▶ AIM OF THE TASK: Down to the last line, restate the records word for word, but not the pictures.

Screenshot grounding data
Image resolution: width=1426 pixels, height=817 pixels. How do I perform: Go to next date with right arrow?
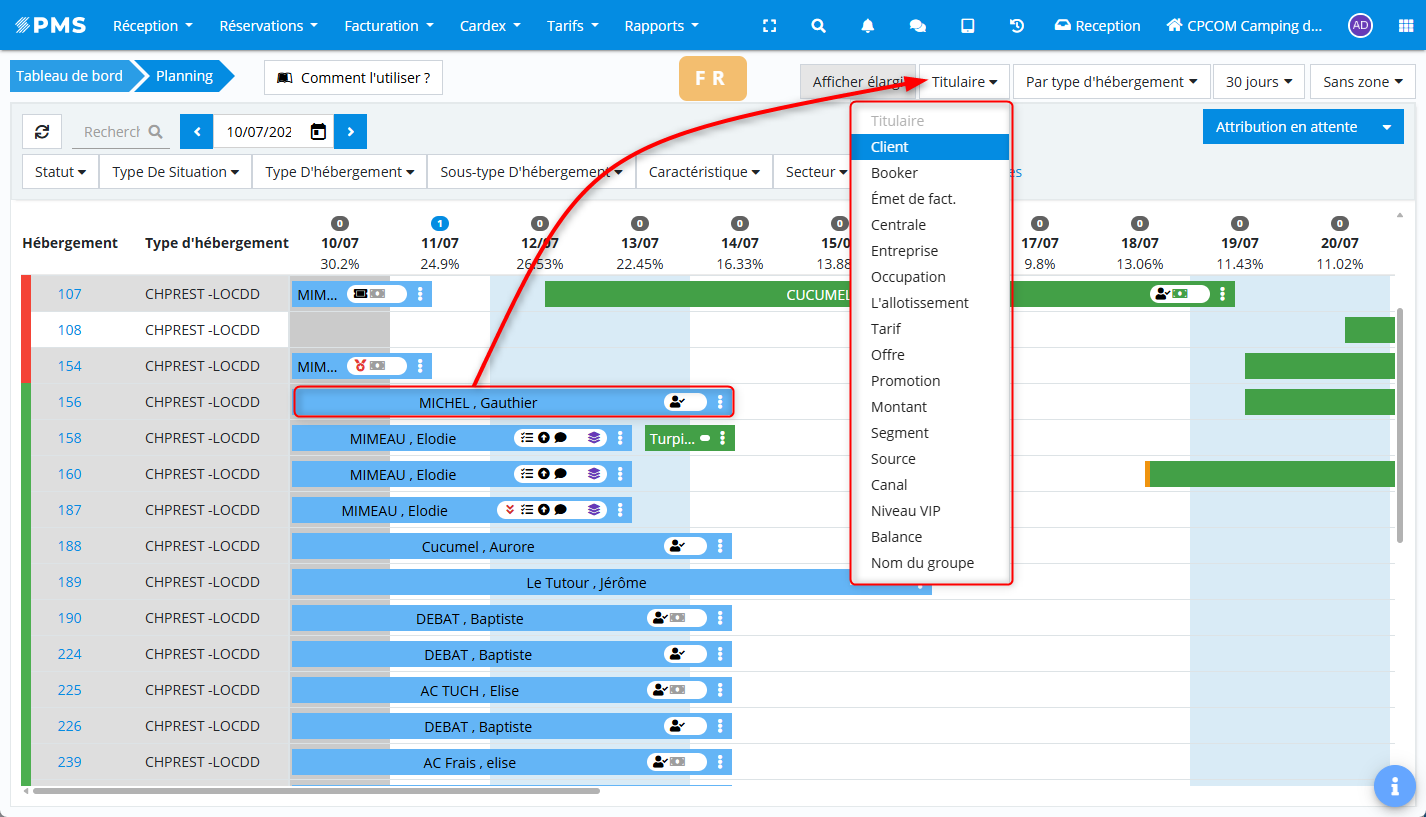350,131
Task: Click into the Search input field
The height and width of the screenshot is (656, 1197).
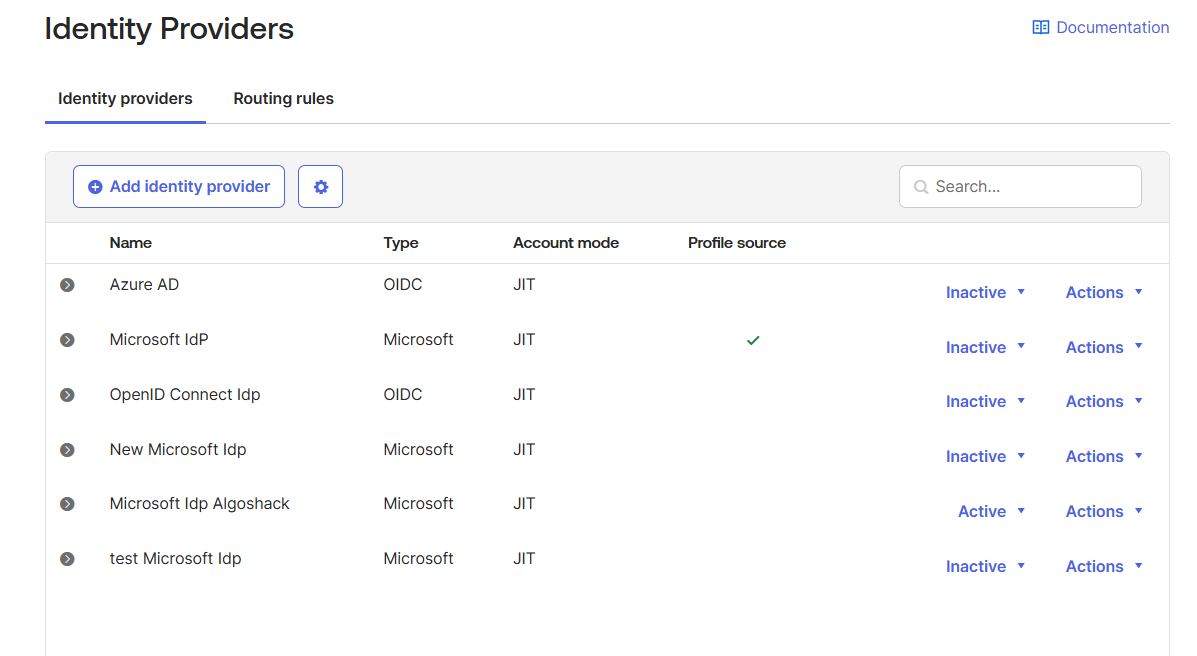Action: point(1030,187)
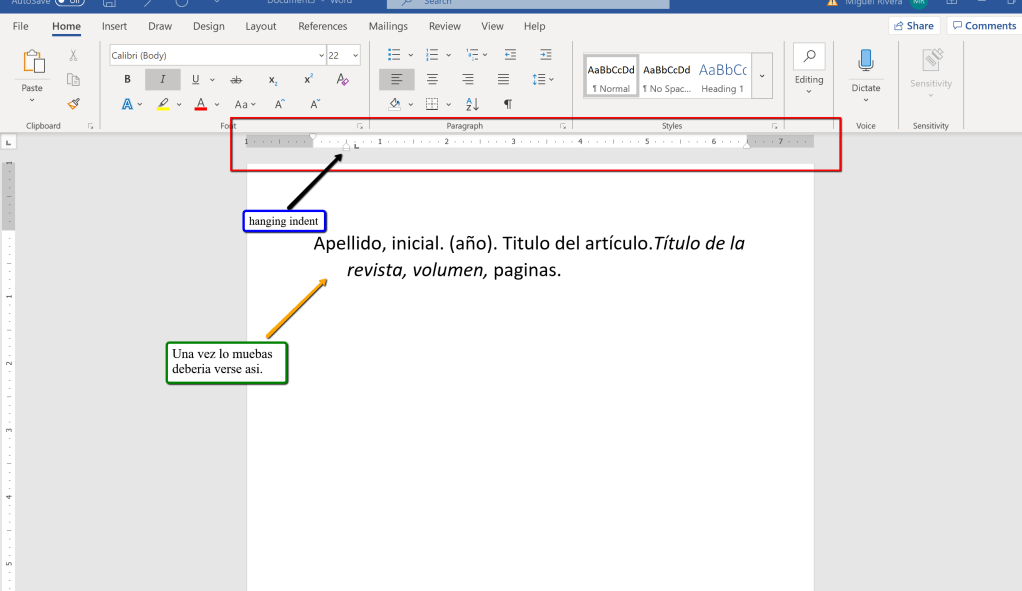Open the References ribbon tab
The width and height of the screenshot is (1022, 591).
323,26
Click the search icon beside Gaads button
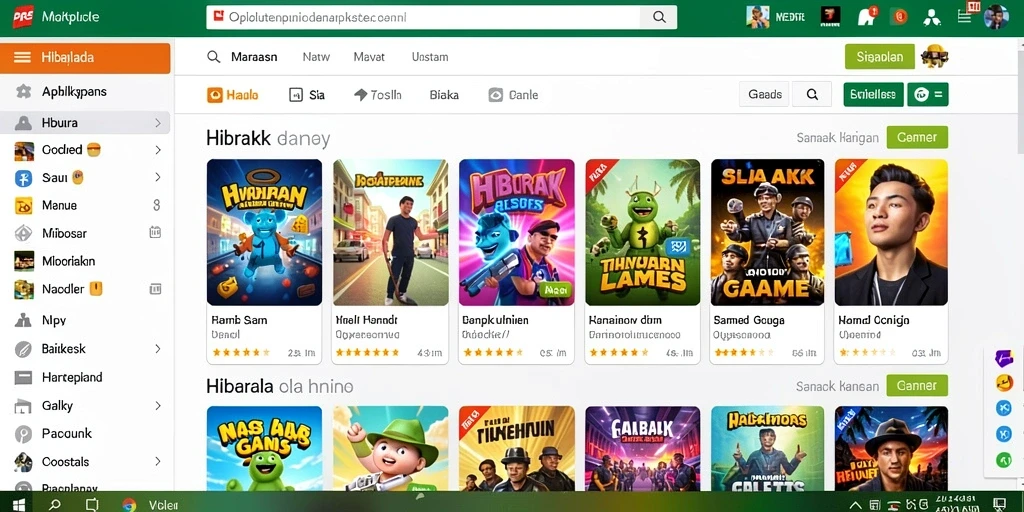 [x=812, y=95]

▶ EXPECTED ANSWER:
Image resolution: width=1426 pixels, height=817 pixels. How do I perform: Go to next date with right arrow?
350,131
Task: Click into the Search input field
The height and width of the screenshot is (656, 1197).
Action: point(1030,187)
Open the References ribbon tab
The width and height of the screenshot is (1022, 591).
323,26
Click the search icon beside Gaads button
 [x=812, y=95]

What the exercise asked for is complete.